January 8, 2016

ARTICLE REVIEW

ARTICLE REVIEW

Pain, anxiety and delirium are frequent symptoms of our ICU patients and are known to be related to adverse outcomes. Early management of these symptoms results in improved recovery and outcome, but this is easier said than done. Ensuring that critically ill patients are free from these devastating symptoms can conflict at times with other clinical management goals and increase the workload. Therefore, practical oriented and solid up-to-date evidence based guidelines are of paramount importance in order to optimise the care of the ICU patient.

Such a guideline concerning the management of delirium, analgesia and sedation is now available (1). Recently, a conglomerate of 17 participating German societies has updated and extended their guideline (called the DAS-guideline) concerning this topic, using the highest standards of development. They have included the vast body of new evidence (including the recommendations of the ACCM (2), SCCM and ASHP) and extended their scope to include new aspects of treatment, such as sleep and anxiety management. This resulted in an extensive, practice oriented guideline with emphasis on implementing non-pharmacological interventions aimed at prevention, extensive monitoring of these symptoms using validated instruments and early goal directed therapy. Furthermore, they included several useful algorithms to facilitate the implementation of these guidelines in clinical practice. The guideline also elaborates on specific patient populations, such as children, elderly and severe burn injured patients among others.

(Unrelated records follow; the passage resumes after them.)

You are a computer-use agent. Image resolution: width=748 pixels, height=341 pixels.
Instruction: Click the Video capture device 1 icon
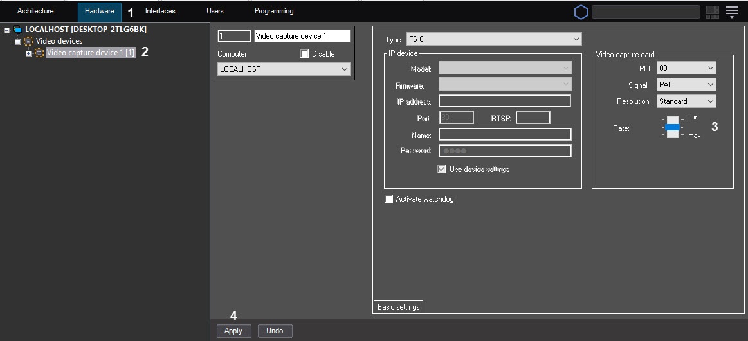click(39, 53)

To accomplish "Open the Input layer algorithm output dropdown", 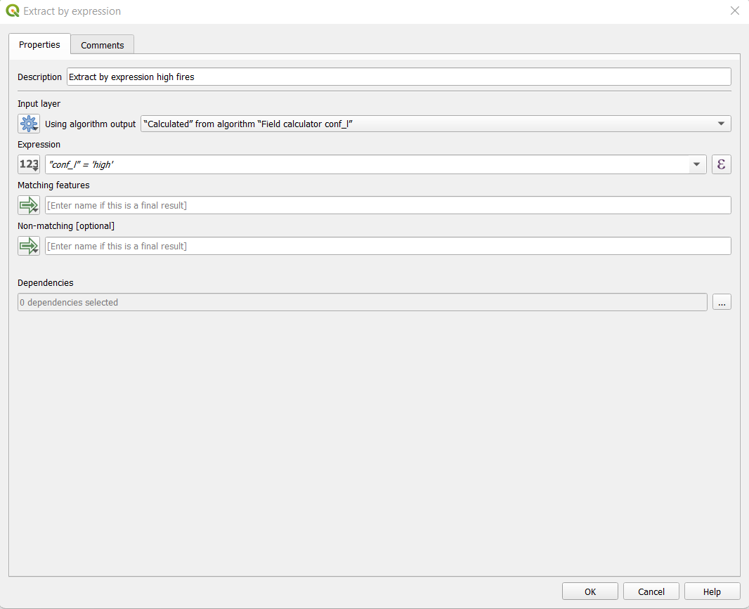I will click(x=436, y=124).
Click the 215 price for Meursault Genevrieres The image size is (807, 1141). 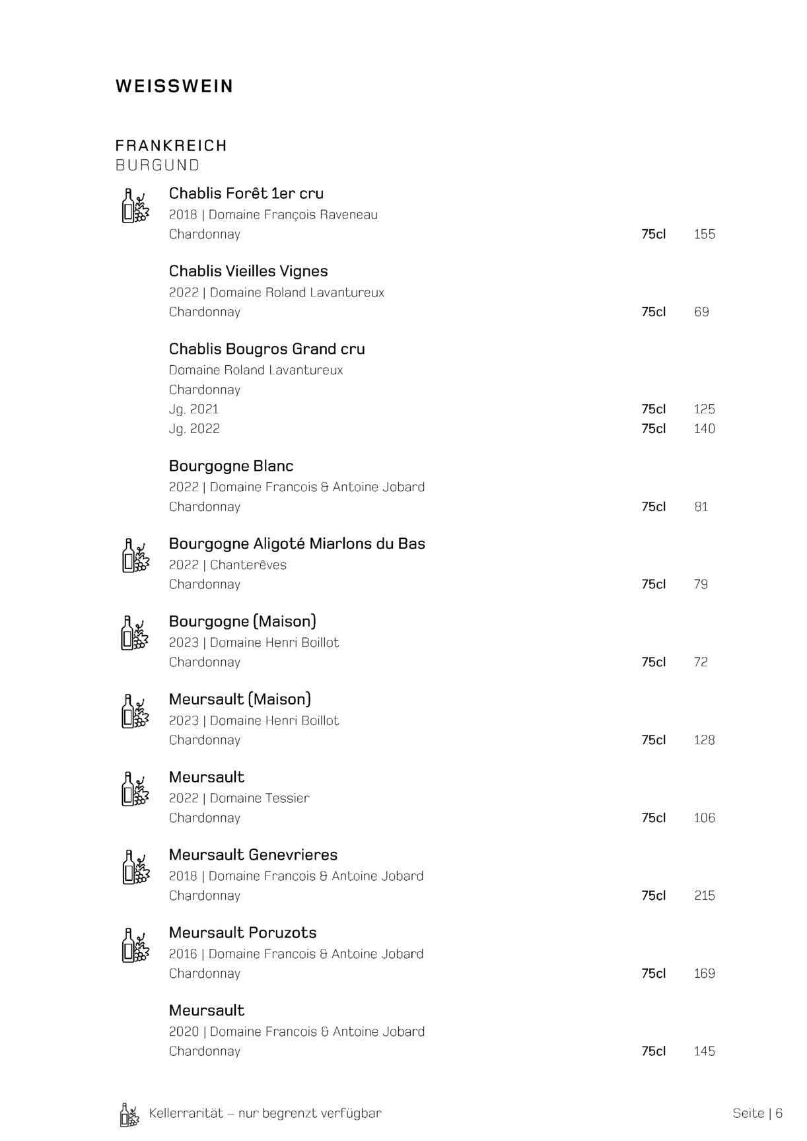(704, 896)
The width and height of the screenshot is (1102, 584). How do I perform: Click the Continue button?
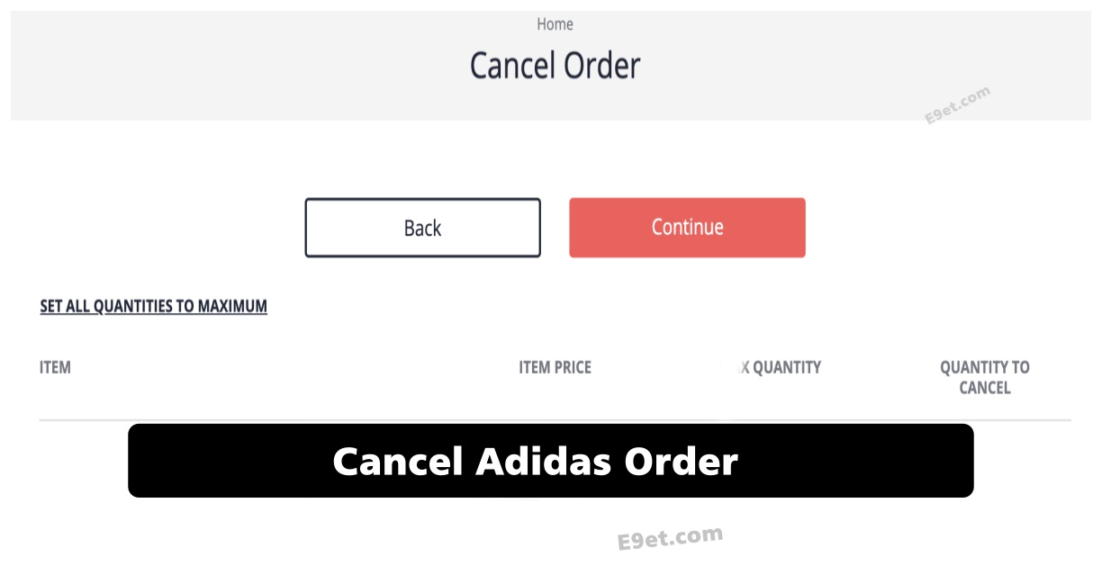coord(686,228)
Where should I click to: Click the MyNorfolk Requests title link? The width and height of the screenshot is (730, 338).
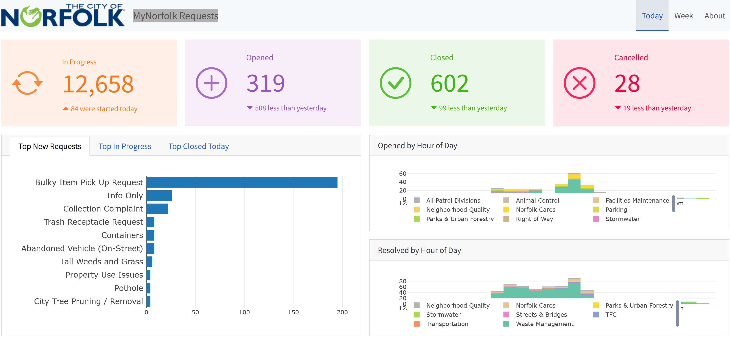click(x=175, y=16)
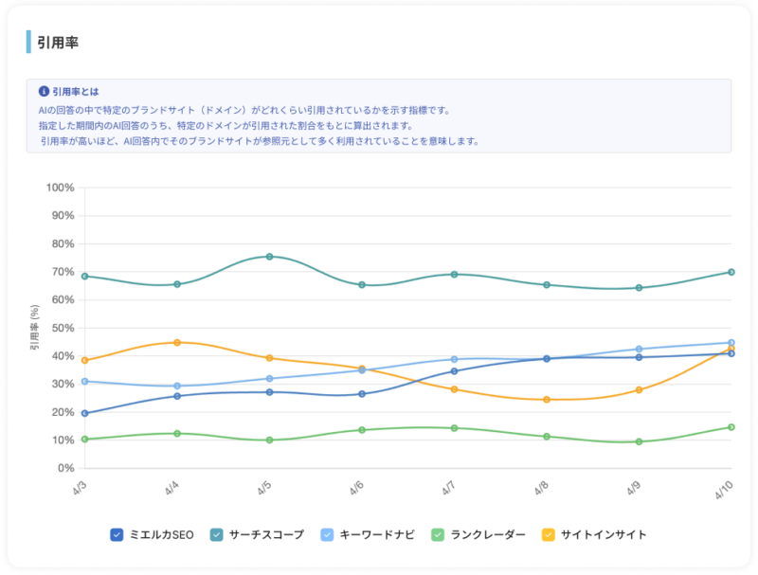Hide the サイトインサイト series checkbox
The width and height of the screenshot is (758, 575).
click(x=549, y=535)
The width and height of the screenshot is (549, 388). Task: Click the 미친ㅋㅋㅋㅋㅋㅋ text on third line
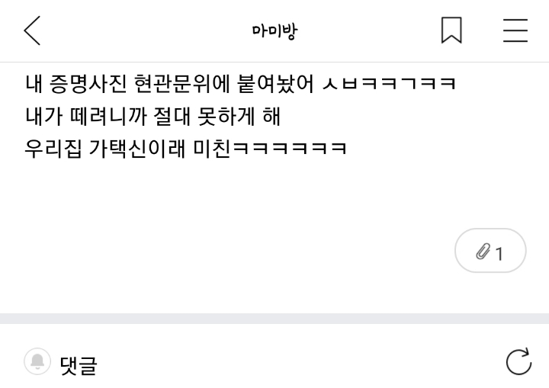[x=270, y=149]
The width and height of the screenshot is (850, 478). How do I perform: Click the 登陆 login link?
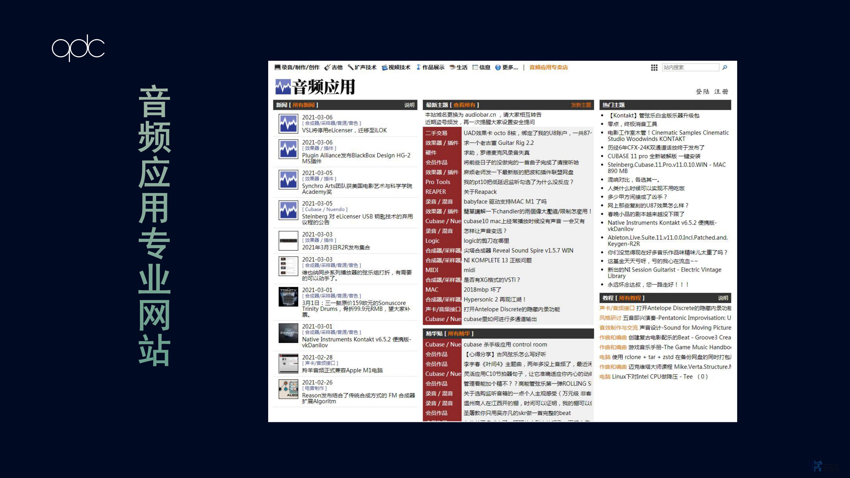pyautogui.click(x=703, y=91)
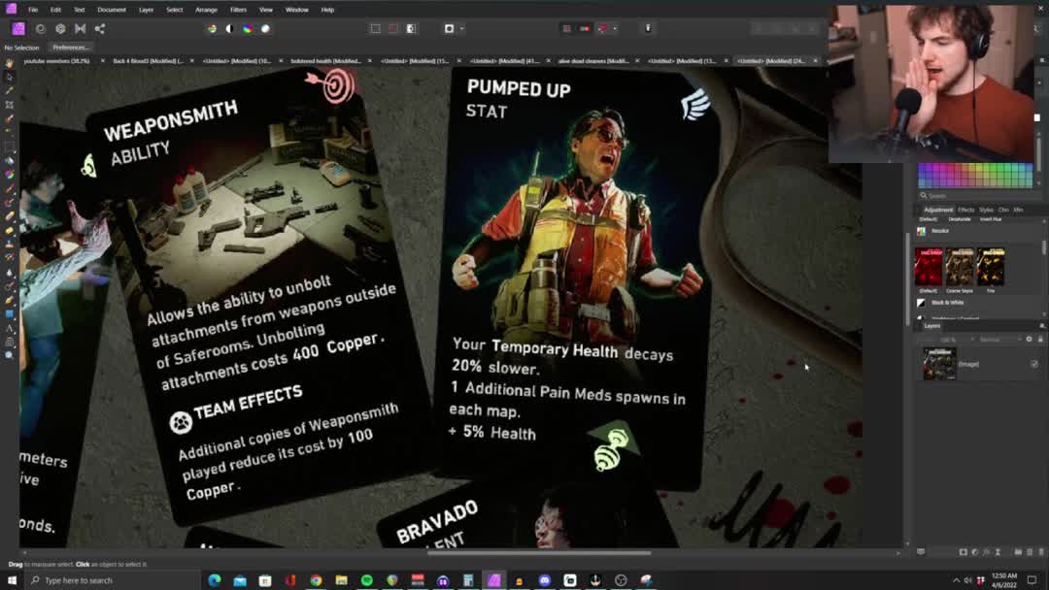This screenshot has width=1049, height=590.
Task: Select the Fire recolor preset thumbnail
Action: coord(991,267)
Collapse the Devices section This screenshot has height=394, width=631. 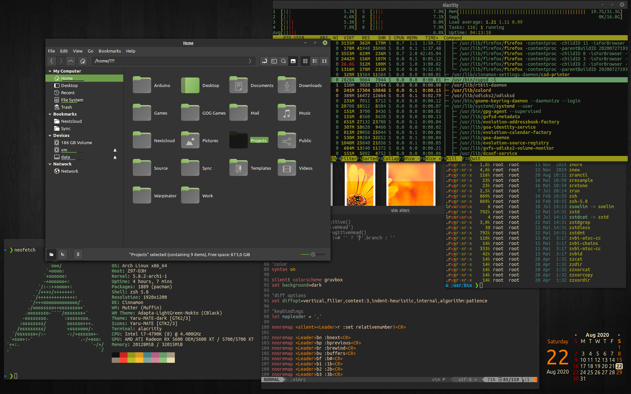(50, 136)
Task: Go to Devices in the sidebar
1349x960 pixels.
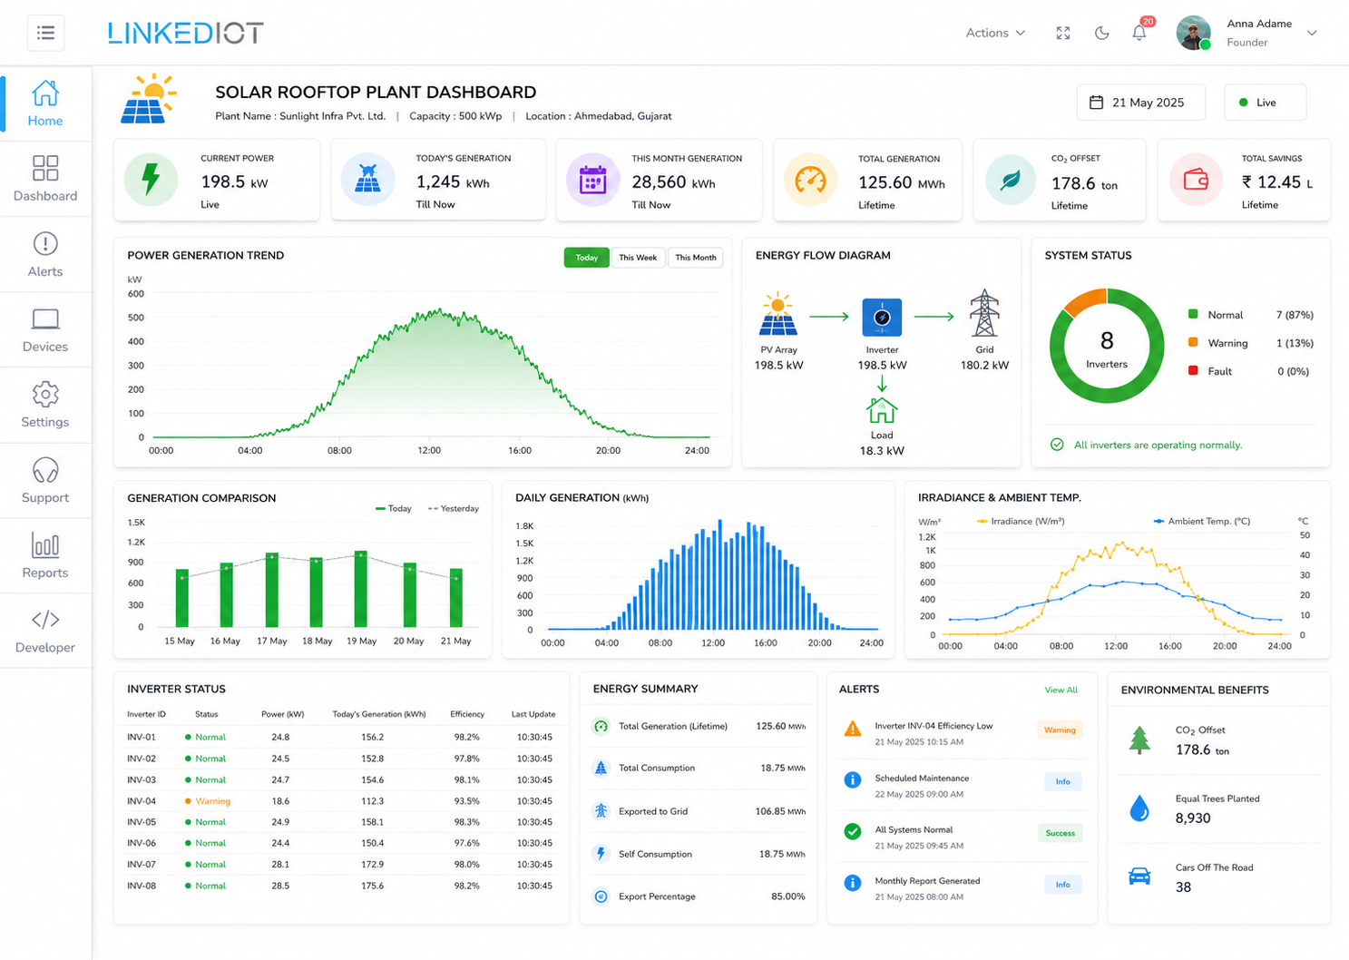Action: tap(45, 330)
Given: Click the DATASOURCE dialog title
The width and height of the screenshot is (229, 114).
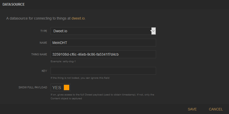Looking at the screenshot, I should click(13, 5).
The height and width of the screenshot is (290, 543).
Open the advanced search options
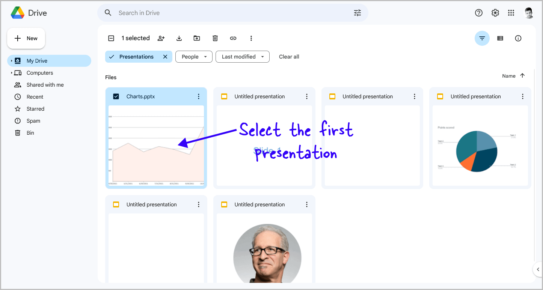(x=357, y=12)
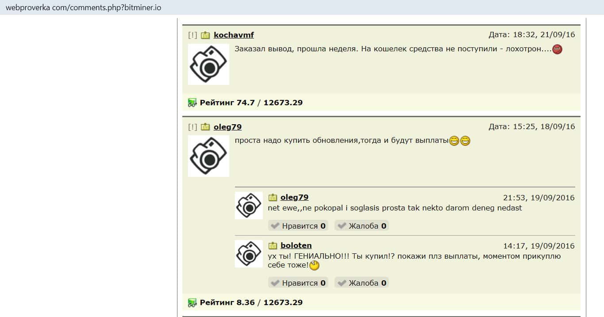Click the rating icon next to Рейтинг 8.36
Image resolution: width=604 pixels, height=317 pixels.
[x=192, y=303]
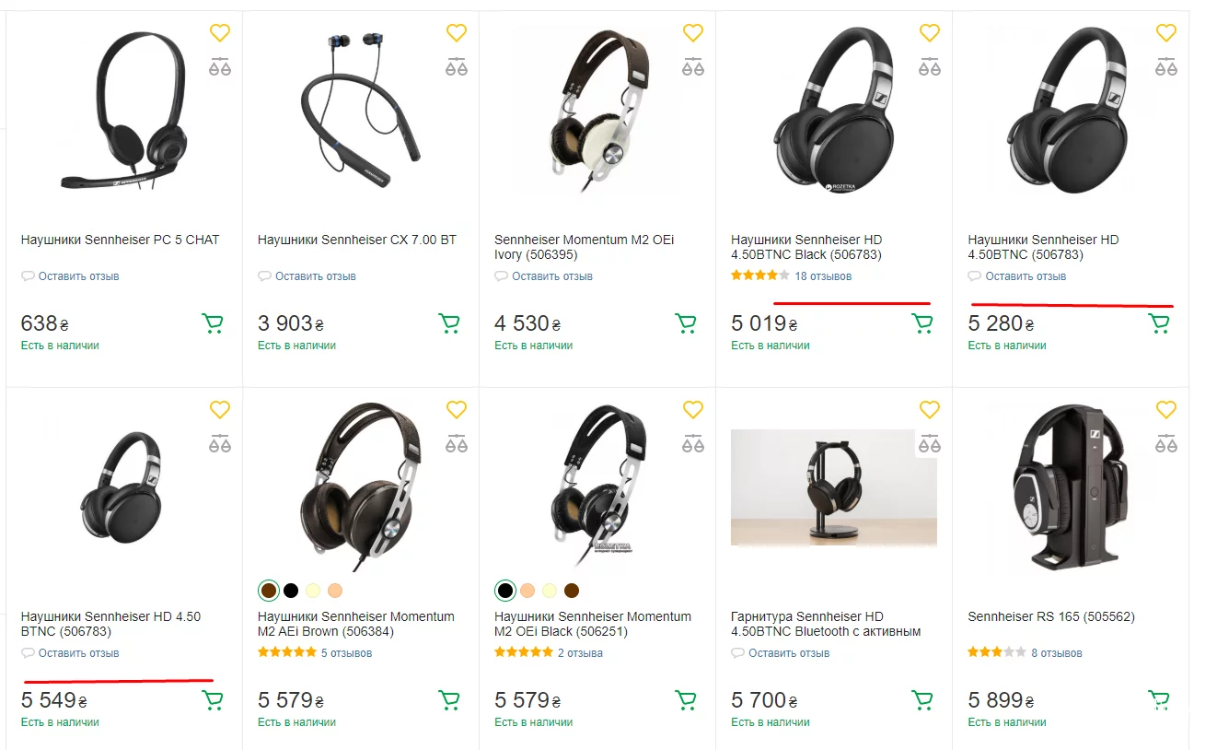Compare the Momentum M2 AEi Brown headphones

tap(457, 444)
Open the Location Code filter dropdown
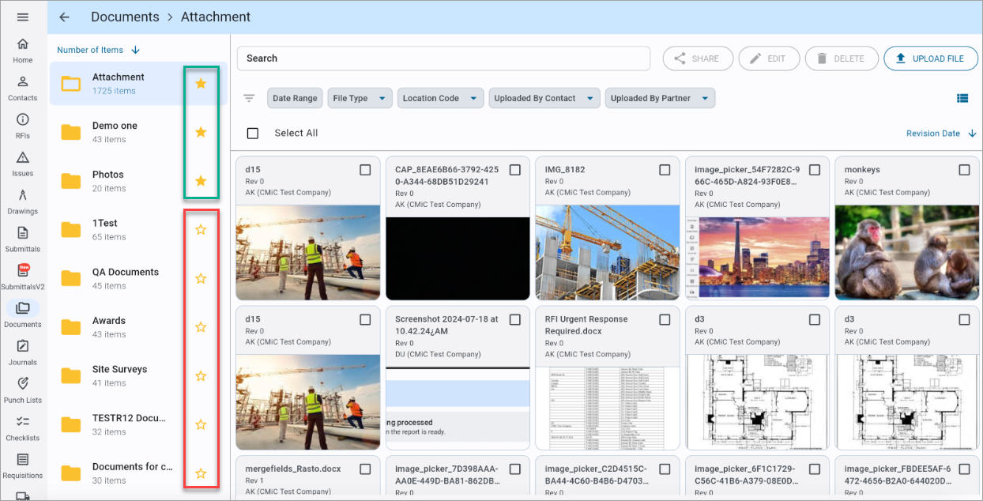Image resolution: width=983 pixels, height=501 pixels. [x=442, y=98]
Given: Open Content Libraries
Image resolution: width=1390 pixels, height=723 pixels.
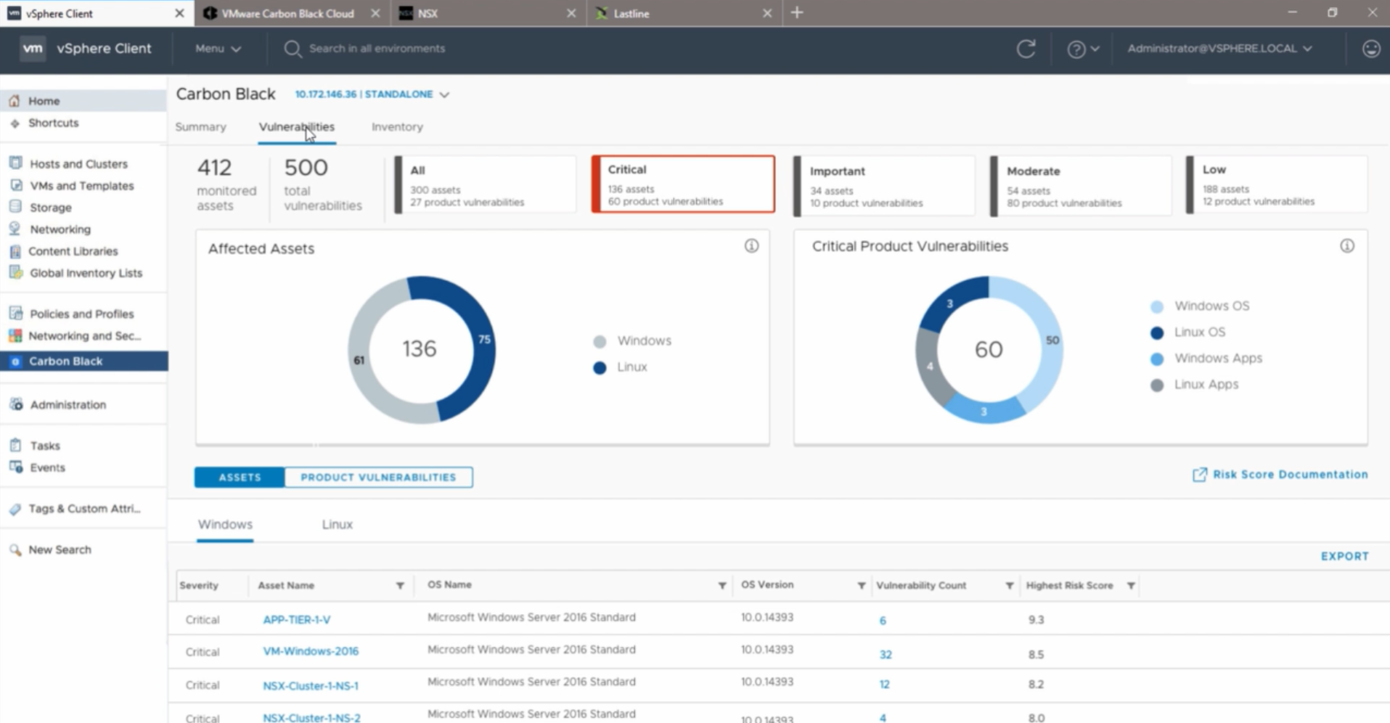Looking at the screenshot, I should (x=73, y=250).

These are several of their key messages for the adult ICU patient (for more information, one is strongly advised to read the guidelines):

  • Monitoring:
    • Patient-centered strategies for analgesia and sedation are recommended.
    • The treatment target and current degree of analgesia, sedation, and anxiety should be documented at least once per shift with the use of validated scales.
  • ICU-delirium:
    • Risk factors should be evaluated at regular times.
    • Sedation should be avoided.
    • Non-pharmacological preventive strategies, such as early mobilisation, cognitive stimulation and reorientation, are recommended.
    • A prompt initialisation of a symptomatic therapy of delirium is recommended.
    • A continuous application of alpha-2-agonists for delirium therapy is recommended.
  • Analgesia:
    • Non-pharmacological measures can be considered in order to reduce pain and anxiety, such as use of muscular resources and cognitive stimulation.
    • The use of opioid-based analgesia is suggested.
    • The use of epidural catheters is advised where applicable.
  • Sedation:
    • A target RASS of 0/-1 for all ICU patients is recommended and sedation must be reserved only for patients with specific indications (e.g. increased intracranial pressure).
    • Daily spontaneous awakening trials and spontaneous breathing trials are only recommended in patients with a RASS ≤-2, if there are no contraindications.

Remarkably, the guideline specifically emphasises that the ultimate goal is to assure that the critically ill patient should be awake and alert, without pain, anxiety or delirium, so they can participate in their treatment and recovery. Envisioning the ICU patient as an alert companion of the ICU physician in their treatment is truly a “paradigm-shift”.

This article review was prepared and submitted by Steven Thiessen on behalf of the NEXT Committee.


References

(1)    Evidence and consensus based guideline for the management of delirium, analgesia, and sedation in intensive care medicine. Revision 2015 (DAS-Guideline 2015) – short version. DAS-Taskforce 2015; Ger Med Sci. 2015; 13.
(2)    Clinical practice guidelines for the management of pain, agitation, and delirium in adult patients in the intensive care unit. Barr et al. ACCM; Crit Care Med. 2013; 41(1): 263-306.